|Title||Reduced antibody response to infant measles vaccination: effects based on type and timing of the first vaccine dose persist after the second dose.|
|Publication Type||Journal Article|
|Year of Publication||2017|
|Auteurs||Perez, SCarazo, De Serres, G, Bureau, A, Skowronski, DM|
|Journal||Clin Infect Dis|
|Date Published||2017 Jun 08|
Background: The effect of age at first dose on the immunogenicity of a two-dose pediatric schedule of Measles-Mumps-Rubella (MMR) or MMR-Varicella (MMRV) vaccines was assessed in children born to mostly vaccinated mothers.Methods: Immunogenicity data among children given their first measles vaccine dose between 11 and 22 months of age were pooled from five randomized controlled trials conducted in Europe and the United States between 2004 and 2010. Measles antibody titers were measured by ELISA before/after each dose: geometric mean concentrations (GMCs) and the proportion sero-negative (GMC<150mIU/ml) were derived by age at first dose.Results: Among 5542 children given a first measles vaccine dose at 11, 12, 13-14 and 15-22 months of age, the proportion sero-negative decreased from 8.5% to 3.2%, 2.4% and 1.5%, respectively (p<0.001), whereas GMCs increased with older age measles vaccine initiation (p<0.001).
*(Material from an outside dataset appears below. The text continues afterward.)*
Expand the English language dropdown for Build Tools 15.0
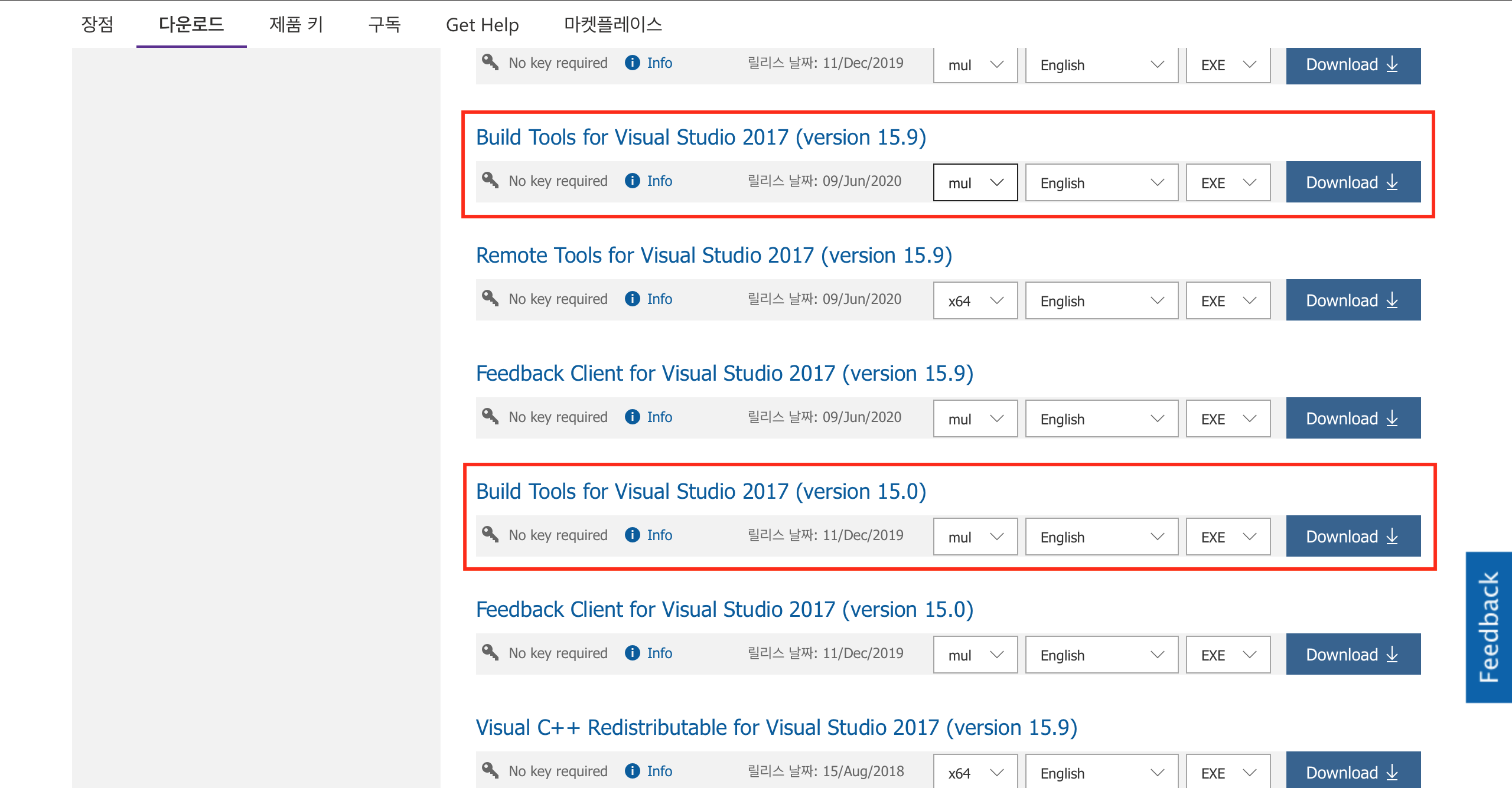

First and second dose GMCs were highly correlated (Spearman coefficient=0.8) and MMRV induced higher GMCs than MMR (p<0.001).Conclusions: As previously noted among infants born to mothers with history of wild-type measles, antibody responses among children born to vaccinated mothers were reduced based on earlier administration of their first measles vaccine dose at ≤12 versus ≥15 months of age. Negative effects of earlier age at first measles vaccine dose persisted after the second dose. The measles elimination goal may require a careful balance between earlier infant protection and the risk of reduced antibody responses and secondary vaccine failure among successive birth cohorts systematically initiated to measles vaccination below 15 months of age.
|Alternate Journal||Clin. Infect. Dis.|